* WHAT TO PRODUCE *
Reproduce the whole listing below word for word, line by line.

===== RECORDS SHOWN

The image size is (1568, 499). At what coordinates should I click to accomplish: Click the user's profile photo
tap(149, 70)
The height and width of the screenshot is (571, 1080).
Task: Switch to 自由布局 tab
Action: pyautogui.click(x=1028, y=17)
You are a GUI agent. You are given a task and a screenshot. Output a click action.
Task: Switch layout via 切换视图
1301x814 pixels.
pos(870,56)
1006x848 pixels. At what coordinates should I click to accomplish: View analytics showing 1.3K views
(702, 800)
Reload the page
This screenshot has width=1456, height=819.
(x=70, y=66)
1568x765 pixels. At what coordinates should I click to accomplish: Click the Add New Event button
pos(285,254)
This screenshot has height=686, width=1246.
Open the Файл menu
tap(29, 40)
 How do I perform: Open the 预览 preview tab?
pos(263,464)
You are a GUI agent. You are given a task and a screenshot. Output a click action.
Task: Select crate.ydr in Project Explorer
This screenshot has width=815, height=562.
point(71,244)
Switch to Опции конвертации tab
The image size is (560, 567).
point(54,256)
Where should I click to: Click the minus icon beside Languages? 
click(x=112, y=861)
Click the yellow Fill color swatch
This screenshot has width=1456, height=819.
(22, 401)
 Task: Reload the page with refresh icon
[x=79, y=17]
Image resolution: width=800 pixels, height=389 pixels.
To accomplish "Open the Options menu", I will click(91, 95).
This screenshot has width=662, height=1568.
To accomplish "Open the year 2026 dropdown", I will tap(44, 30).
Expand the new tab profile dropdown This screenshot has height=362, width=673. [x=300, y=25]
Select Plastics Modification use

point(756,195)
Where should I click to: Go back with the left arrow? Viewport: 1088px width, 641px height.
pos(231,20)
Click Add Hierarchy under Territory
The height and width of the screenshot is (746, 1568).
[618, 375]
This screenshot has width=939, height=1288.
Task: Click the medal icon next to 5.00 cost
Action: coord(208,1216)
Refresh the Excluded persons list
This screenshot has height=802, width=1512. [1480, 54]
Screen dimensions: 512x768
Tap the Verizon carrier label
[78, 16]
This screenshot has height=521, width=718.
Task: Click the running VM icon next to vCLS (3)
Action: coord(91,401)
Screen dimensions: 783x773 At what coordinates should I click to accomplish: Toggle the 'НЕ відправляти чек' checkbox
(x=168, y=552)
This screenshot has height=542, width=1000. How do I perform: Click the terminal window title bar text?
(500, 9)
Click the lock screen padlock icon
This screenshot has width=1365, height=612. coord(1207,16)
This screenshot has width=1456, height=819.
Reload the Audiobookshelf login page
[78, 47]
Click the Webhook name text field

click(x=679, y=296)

==========

* EXERCISE OUTPUT *
The image size is (1568, 499). At what coordinates should I click to accomplish: Click the user's profile photo
tap(149, 70)
The height and width of the screenshot is (571, 1080).
Task: Switch to 自由布局 tab
Action: pyautogui.click(x=1028, y=17)
You are a GUI agent. You are given a task and a screenshot. Output a click action.
Task: Switch layout via 切换视图
1301x814 pixels.
pos(870,56)
1006x848 pixels. At what coordinates should I click to accomplish: View analytics showing 1.3K views
(702, 800)
Reload the page
This screenshot has width=1456, height=819.
(x=70, y=66)
1568x765 pixels. At what coordinates should I click to accomplish: Click the Add New Event button
pos(285,254)
This screenshot has height=686, width=1246.
Open the Файл menu
tap(29, 40)
 How do I perform: Open the 预览 preview tab?
pos(263,464)
You are a GUI agent. You are given a task and a screenshot. Output a click action.
Task: Select crate.ydr in Project Explorer
This screenshot has width=815, height=562.
point(71,244)
Switch to Опции конвертации tab
The image size is (560, 567).
point(54,256)
Where should I click to: Click the minus icon beside Languages? 
click(x=112, y=861)
Click the yellow Fill color swatch
This screenshot has width=1456, height=819.
(22, 401)
 Task: Reload the page with refresh icon
[x=79, y=17]
Image resolution: width=800 pixels, height=389 pixels.
To accomplish "Open the Options menu", I will click(91, 95).
This screenshot has width=662, height=1568.
To accomplish "Open the year 2026 dropdown", I will tap(44, 30).
Expand the new tab profile dropdown This screenshot has height=362, width=673. [x=300, y=25]
Select Plastics Modification use

point(756,195)
Where should I click to: Go back with the left arrow? Viewport: 1088px width, 641px height.
pos(231,20)
Click Add Hierarchy under Territory
The height and width of the screenshot is (746, 1568).
[618, 375]
This screenshot has width=939, height=1288.
Task: Click the medal icon next to 5.00 cost
Action: coord(208,1216)
Refresh the Excluded persons list
This screenshot has height=802, width=1512. [1480, 54]
Screen dimensions: 512x768
Tap the Verizon carrier label
[78, 16]
This screenshot has height=521, width=718.
Task: Click the running VM icon next to vCLS (3)
Action: coord(91,401)
Screen dimensions: 783x773 At what coordinates should I click to accomplish: Toggle the 'НЕ відправляти чек' checkbox
(x=168, y=552)
This screenshot has height=542, width=1000. How do I perform: Click the terminal window title bar text?
(500, 9)
Click the lock screen padlock icon
This screenshot has width=1365, height=612. coord(1207,16)
This screenshot has width=1456, height=819.
Reload the Audiobookshelf login page
[78, 47]
Click the Webhook name text field

click(x=679, y=296)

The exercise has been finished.